Five Ways to Improve Nurse-doctor Collaboration
CHICAGO — Getting nurses and doctors on the same page is integral to providing the best possible patient outcomes, and one conflict-ridden hospital’s successful effort to improve teamwork offers salient lessons for other healthcare leaders who want to do the same, according to a Hospitals & Health Networks Daily article.
The organization in question, identified only as an East Coast hospital, failed in previous efforts to improve relations among doctors and nurses in one of its subspecialty groups, leaving executives worried that the conflict would hurt the quality of patient care. So the hospital worked with an outside consultant to implement a complex workflow process for interdisciplinary bedside rounds.
There were several keys to the hospital’s ability to boost team-based care, according to the article, including:
• Use of Robert’s Rules of Order to establish ground rules for constructive collaboration, which outline specific communication practices that encourage team members to appreciate others’ viewpoints, disagree respectfully, and look for common ground;
• Use of a self-assessment tool to help team members identify conflict-related behaviors;
• Involvement of leadership, including an administrative leader committed to change as well as the chief medical officer and chief nursing officer;
• Individual, sub-group, and whole-group coaching that focused on practicing new, constructive behaviors; and
• Collaboration on a “high-impact project” with clear performance expectations to test how well clinicians can implement their new teamwork strategies.

**DIRECTIONS:**
(a) Quote the part of the nurse-doctor collaboration text that opens with the words containing "Five Ways to" and closes with "interdisciplinary bedside rounds.", word for word.
(b) Extend the nurse-doctor collaboration text from its last sentence.

**RECORD EXTRACTS:**
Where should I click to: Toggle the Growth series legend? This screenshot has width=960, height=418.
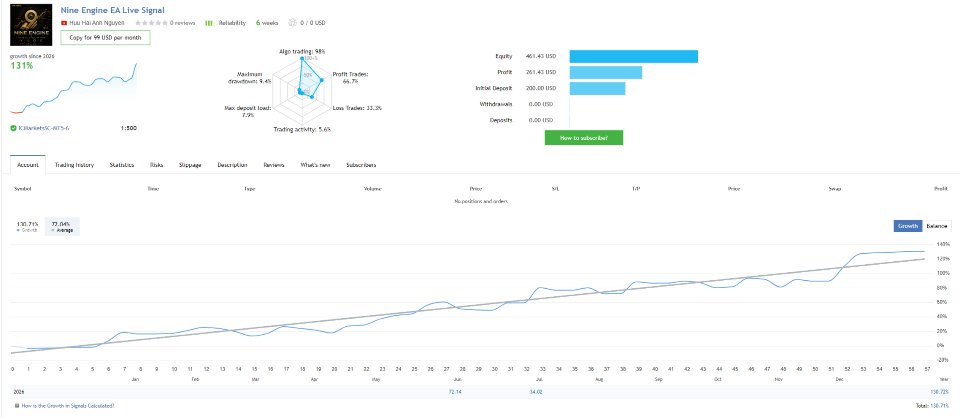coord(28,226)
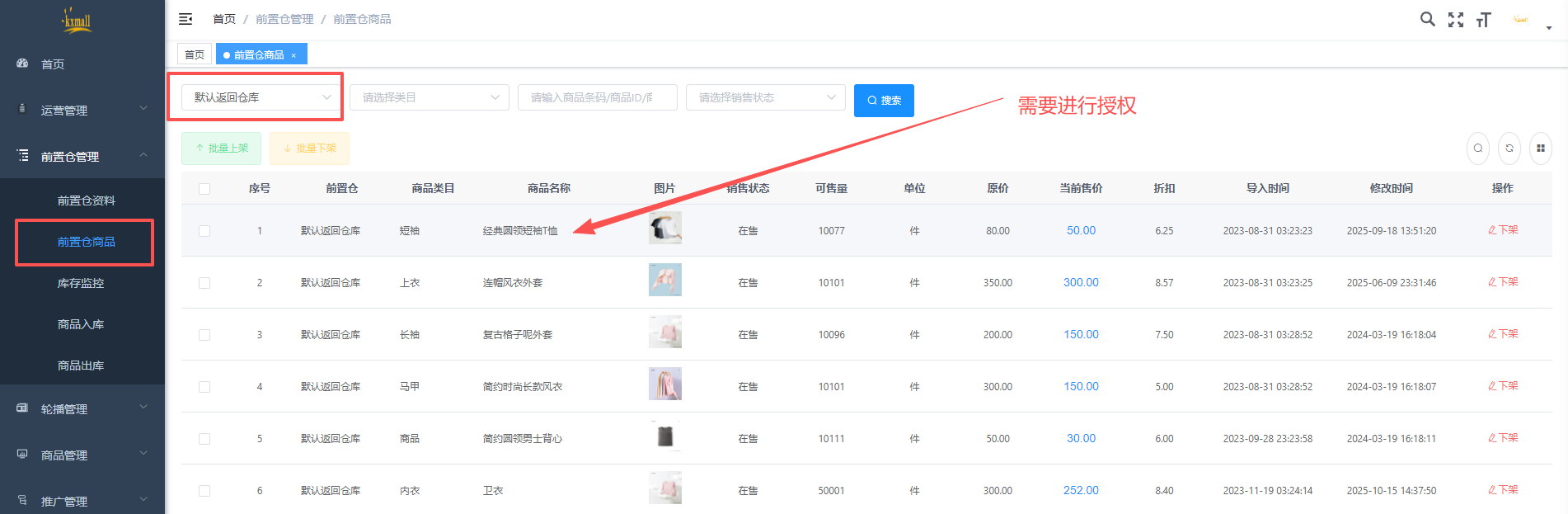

* * *

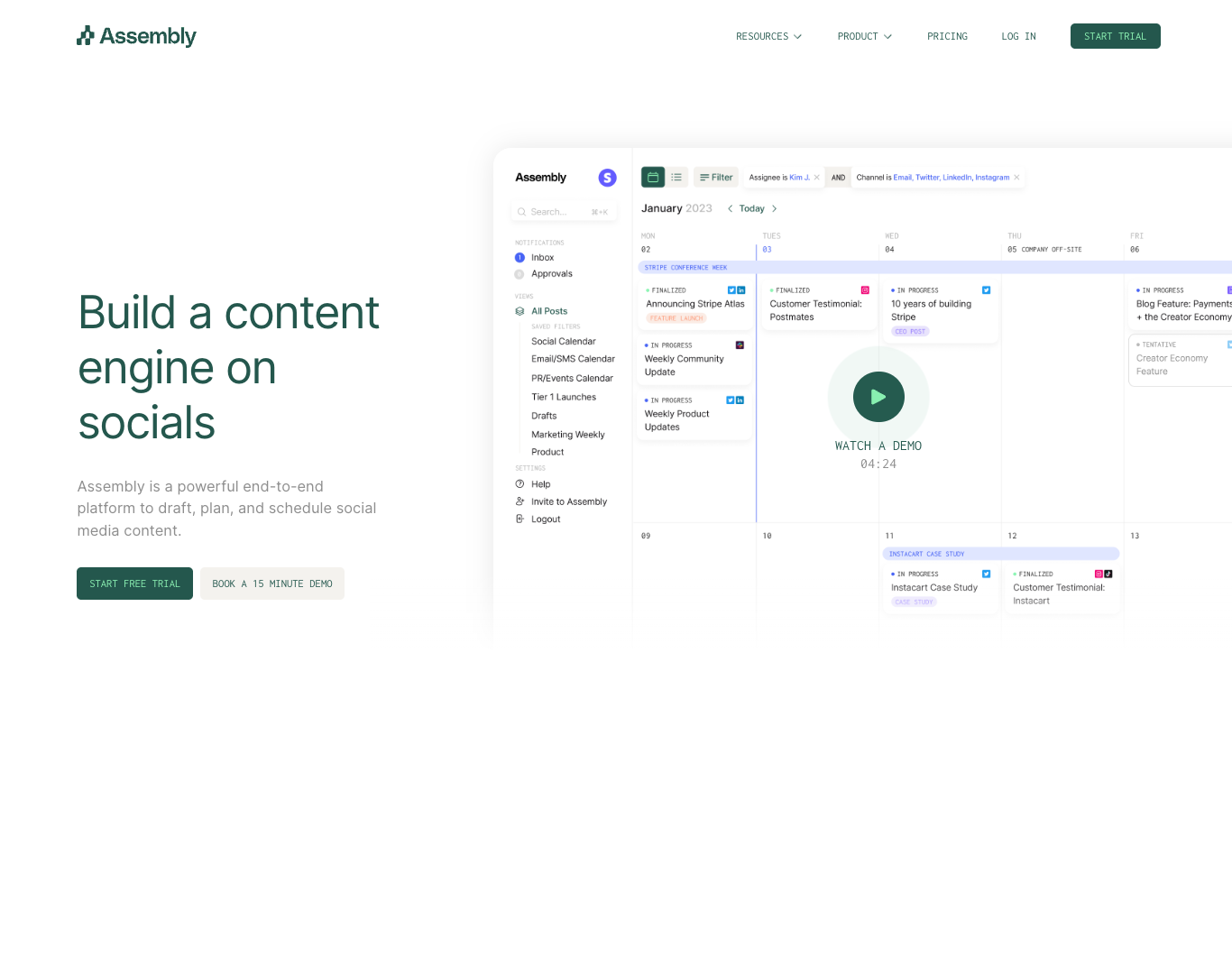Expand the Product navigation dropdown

**RESULTS FOR THE EXERCISE:**
(a)
Five Ways to Improve Nurse-doctor Collaboration
CHICAGO — Getting nurses and doctors on the same page is integral to providing the best possible patient outcomes, and one conflict-ridden hospital’s successful effort to improve teamwork offers salient lessons for other healthcare leaders who want to do the same, according to a Hospitals & Health Networks Daily article.
The organization in question, identified only as an East Coast hospital, failed in previous efforts to improve relations among doctors and nurses in one of its subspecialty groups, leaving executives worried that the conflict would hurt the quality of patient care. So the hospital worked with an outside consultant to implement a complex workflow process for interdisciplinary bedside rounds.

(b)
The results were clear. “Hospital executives initially concerned about poor teamwork could now report positive feedback from nurses and physicians alike,” wrote Barbara Eiser, president of Leading Impact Inc., which focuses on executive coaching, team transformation, and leadership training.
The methods Eiser advocates are similar to Rochester General Hospital’s eight-week resident boot camp, which brings together first-year internal-medicine and pharmacy residents, nurse-practitioner students, and respiratory therapists to learn teamwork skills to deal with high-stress situations, FierceHealthcare previously reported. The University of Virginia Medical Center also uses simulations to bolster nurse-doctor collaboration, with a “room of errors” in the pediatric intensive-care unit challenging clinicians to spot problems among a group of high-tech infant mannequins attached to monitors.